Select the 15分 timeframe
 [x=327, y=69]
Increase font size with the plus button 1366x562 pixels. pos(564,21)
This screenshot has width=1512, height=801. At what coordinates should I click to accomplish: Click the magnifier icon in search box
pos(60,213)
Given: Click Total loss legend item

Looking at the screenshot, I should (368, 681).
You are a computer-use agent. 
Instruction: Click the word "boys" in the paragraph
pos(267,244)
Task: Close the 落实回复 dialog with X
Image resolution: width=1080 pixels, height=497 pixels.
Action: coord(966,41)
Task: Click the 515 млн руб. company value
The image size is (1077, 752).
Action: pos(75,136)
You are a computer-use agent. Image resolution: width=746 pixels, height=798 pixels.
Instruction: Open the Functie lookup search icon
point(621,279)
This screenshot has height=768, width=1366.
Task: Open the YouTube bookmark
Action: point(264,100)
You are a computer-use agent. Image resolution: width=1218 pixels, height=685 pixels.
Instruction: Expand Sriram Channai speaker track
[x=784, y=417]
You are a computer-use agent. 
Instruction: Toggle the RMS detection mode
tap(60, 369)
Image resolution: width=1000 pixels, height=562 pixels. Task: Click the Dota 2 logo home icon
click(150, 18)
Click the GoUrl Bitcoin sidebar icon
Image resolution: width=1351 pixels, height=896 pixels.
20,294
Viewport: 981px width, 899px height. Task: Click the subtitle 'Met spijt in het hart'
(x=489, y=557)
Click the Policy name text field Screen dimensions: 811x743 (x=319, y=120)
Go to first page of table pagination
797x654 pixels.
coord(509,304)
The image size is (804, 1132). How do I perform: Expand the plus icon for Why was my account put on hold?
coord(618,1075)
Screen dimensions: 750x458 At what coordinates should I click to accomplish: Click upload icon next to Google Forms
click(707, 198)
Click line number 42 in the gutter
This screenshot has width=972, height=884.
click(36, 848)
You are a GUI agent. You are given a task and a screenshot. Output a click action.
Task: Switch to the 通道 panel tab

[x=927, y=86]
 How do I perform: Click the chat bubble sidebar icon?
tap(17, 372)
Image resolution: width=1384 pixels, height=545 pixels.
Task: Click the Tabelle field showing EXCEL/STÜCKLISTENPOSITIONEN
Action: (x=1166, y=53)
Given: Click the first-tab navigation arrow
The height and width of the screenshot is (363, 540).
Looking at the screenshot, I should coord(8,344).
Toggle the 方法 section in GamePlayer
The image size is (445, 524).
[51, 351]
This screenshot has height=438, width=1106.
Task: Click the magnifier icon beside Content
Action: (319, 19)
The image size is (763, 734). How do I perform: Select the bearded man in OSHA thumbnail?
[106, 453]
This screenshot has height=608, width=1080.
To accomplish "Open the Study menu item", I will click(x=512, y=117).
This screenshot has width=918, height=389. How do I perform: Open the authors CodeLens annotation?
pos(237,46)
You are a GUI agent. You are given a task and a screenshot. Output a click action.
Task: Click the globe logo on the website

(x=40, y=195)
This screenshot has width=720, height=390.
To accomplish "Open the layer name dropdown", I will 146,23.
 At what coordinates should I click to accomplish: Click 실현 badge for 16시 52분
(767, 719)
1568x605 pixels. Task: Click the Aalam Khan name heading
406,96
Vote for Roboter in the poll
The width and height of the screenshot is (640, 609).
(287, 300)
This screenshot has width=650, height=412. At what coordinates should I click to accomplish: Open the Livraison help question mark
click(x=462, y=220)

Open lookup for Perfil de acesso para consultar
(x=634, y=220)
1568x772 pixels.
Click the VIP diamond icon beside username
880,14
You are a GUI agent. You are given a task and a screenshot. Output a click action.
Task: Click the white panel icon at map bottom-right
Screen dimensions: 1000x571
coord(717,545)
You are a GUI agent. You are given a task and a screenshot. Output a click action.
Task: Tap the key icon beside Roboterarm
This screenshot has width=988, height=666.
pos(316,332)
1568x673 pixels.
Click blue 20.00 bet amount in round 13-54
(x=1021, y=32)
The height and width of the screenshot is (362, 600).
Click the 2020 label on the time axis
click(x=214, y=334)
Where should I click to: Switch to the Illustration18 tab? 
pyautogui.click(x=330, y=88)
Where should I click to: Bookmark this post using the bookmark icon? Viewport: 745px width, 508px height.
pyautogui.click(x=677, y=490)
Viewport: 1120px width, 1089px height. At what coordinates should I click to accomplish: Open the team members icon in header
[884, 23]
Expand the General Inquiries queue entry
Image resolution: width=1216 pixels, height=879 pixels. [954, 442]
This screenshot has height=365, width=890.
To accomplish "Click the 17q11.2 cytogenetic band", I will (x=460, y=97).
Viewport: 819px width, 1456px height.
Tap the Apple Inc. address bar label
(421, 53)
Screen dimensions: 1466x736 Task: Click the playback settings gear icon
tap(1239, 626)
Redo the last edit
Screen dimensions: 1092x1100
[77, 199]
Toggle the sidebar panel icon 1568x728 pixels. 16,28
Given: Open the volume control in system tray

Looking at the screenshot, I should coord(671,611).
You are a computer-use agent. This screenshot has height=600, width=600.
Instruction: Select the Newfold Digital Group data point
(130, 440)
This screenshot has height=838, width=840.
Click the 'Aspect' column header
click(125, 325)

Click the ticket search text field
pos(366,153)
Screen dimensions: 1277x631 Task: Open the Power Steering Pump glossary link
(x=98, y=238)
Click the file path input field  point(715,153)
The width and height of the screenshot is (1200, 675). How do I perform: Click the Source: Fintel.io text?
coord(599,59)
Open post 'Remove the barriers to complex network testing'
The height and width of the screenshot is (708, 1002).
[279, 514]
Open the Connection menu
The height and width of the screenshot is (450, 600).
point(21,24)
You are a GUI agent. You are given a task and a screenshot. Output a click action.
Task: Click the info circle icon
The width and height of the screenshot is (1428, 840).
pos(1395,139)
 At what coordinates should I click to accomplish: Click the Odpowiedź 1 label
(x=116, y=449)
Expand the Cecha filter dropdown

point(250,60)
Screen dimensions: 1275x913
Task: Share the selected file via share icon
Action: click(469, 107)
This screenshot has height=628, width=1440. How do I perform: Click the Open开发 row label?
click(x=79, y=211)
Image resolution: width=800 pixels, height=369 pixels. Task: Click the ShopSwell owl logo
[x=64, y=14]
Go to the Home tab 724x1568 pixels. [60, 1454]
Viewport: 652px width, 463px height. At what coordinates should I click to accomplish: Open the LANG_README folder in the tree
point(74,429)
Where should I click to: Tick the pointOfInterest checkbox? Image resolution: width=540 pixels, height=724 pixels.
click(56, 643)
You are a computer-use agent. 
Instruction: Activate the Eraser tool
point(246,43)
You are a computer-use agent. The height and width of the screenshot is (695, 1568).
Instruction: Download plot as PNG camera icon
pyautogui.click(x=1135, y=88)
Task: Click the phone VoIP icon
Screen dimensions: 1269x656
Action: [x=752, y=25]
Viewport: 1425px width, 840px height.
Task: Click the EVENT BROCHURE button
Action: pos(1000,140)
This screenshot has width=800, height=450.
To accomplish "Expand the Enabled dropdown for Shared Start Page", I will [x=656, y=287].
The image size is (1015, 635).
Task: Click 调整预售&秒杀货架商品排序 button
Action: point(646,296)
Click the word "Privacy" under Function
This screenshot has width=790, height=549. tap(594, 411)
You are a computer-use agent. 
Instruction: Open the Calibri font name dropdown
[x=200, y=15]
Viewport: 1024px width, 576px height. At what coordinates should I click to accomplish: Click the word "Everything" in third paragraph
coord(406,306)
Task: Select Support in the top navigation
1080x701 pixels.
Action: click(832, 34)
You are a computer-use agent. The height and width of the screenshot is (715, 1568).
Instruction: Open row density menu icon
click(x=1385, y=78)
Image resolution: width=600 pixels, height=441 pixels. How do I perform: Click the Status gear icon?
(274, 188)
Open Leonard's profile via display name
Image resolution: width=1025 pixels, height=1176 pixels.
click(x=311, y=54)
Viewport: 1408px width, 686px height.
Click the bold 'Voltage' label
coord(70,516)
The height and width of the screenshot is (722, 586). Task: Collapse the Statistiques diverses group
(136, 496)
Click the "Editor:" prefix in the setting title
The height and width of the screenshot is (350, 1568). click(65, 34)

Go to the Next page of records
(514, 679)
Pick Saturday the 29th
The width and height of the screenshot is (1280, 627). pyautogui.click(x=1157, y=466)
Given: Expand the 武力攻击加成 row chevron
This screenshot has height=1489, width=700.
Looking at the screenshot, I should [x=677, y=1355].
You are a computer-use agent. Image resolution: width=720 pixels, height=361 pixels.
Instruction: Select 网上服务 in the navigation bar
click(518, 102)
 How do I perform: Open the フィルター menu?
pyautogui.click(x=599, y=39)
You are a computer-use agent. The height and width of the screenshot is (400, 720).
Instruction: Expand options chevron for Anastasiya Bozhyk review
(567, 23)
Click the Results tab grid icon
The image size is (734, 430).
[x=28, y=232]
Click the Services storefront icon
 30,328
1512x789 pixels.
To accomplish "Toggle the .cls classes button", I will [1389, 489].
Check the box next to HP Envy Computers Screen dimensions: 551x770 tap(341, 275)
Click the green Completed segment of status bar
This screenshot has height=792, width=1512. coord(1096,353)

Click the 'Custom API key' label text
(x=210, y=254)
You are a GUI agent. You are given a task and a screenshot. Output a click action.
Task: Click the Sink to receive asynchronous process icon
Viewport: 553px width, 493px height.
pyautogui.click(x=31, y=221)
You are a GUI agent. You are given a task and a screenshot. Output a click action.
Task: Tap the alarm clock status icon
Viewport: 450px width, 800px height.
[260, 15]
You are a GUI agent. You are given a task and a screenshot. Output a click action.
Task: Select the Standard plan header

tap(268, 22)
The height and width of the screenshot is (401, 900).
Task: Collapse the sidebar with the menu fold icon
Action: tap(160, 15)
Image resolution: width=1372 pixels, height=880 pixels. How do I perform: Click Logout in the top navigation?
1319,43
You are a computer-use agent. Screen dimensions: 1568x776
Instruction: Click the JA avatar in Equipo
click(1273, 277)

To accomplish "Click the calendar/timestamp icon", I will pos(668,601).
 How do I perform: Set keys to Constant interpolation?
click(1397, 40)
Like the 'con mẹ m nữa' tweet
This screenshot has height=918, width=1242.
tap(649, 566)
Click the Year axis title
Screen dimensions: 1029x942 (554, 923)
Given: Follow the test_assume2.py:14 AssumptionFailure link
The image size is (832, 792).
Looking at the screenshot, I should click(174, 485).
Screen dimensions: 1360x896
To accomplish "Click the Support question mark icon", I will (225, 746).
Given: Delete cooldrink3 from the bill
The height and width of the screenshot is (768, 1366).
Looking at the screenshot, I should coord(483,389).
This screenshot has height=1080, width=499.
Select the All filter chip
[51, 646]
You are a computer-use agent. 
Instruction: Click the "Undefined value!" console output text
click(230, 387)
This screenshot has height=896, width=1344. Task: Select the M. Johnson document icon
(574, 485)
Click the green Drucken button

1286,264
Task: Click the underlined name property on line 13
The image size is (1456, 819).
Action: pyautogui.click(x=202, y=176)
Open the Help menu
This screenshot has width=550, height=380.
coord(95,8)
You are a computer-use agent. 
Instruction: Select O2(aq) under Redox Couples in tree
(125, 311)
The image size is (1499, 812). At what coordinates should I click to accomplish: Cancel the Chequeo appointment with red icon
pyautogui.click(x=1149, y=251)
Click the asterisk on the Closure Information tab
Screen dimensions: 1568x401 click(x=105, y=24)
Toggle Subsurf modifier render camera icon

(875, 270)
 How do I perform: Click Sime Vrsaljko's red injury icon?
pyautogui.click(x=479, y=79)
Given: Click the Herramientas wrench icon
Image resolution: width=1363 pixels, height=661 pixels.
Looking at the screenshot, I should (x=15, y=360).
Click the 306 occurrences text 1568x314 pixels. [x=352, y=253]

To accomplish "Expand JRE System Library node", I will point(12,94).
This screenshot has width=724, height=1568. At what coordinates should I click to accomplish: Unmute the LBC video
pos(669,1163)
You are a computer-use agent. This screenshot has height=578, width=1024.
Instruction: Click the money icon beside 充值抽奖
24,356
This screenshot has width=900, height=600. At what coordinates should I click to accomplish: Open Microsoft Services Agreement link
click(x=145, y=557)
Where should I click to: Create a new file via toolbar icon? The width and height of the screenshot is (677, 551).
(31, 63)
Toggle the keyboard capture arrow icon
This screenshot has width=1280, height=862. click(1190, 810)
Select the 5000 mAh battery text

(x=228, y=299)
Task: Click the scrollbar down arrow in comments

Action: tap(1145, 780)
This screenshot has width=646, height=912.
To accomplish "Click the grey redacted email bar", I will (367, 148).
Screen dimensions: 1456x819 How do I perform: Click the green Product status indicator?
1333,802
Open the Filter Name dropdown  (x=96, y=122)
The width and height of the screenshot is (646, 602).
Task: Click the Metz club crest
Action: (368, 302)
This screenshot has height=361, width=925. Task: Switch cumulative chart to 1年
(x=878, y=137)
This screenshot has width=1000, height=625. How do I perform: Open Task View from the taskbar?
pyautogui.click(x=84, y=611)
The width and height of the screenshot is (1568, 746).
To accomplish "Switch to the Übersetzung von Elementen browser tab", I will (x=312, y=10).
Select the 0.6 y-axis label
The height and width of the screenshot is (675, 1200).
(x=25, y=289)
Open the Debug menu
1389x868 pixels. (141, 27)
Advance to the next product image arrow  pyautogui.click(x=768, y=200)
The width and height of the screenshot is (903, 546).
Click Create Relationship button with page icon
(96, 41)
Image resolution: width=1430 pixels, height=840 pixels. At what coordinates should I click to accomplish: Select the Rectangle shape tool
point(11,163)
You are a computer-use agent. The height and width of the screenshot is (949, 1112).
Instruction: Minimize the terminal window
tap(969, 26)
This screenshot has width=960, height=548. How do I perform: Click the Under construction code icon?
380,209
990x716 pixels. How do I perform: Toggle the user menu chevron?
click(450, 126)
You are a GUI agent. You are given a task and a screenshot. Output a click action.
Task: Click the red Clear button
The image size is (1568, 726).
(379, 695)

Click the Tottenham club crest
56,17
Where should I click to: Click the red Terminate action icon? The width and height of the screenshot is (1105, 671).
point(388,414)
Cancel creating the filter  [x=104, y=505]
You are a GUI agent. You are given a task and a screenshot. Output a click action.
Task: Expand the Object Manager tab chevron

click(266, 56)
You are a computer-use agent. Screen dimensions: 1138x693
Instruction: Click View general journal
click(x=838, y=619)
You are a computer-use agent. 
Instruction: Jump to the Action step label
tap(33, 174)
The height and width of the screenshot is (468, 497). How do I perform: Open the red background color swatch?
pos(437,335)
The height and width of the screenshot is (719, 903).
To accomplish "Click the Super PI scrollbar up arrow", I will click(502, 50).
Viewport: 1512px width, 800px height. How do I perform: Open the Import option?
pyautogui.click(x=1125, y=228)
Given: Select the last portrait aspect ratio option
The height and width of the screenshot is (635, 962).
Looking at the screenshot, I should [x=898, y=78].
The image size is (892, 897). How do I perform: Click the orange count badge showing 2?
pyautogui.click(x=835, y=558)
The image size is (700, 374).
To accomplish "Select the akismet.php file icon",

§

• TASK:
Only certain lines are wanted. Please return exactly those from the top of the data through the line with "Task: Close the 落实回复 dialog with X".

• TASK OUTPUT:
Select the 15分 timeframe
 [x=327, y=69]
Increase font size with the plus button 1366x562 pixels. pos(564,21)
This screenshot has width=1512, height=801. At what coordinates should I click to accomplish: Click the magnifier icon in search box
pos(60,213)
Given: Click Total loss legend item

Looking at the screenshot, I should (368, 681).
You are a computer-use agent. 
Instruction: Click the word "boys" in the paragraph
pos(267,244)
Task: Close the 落实回复 dialog with X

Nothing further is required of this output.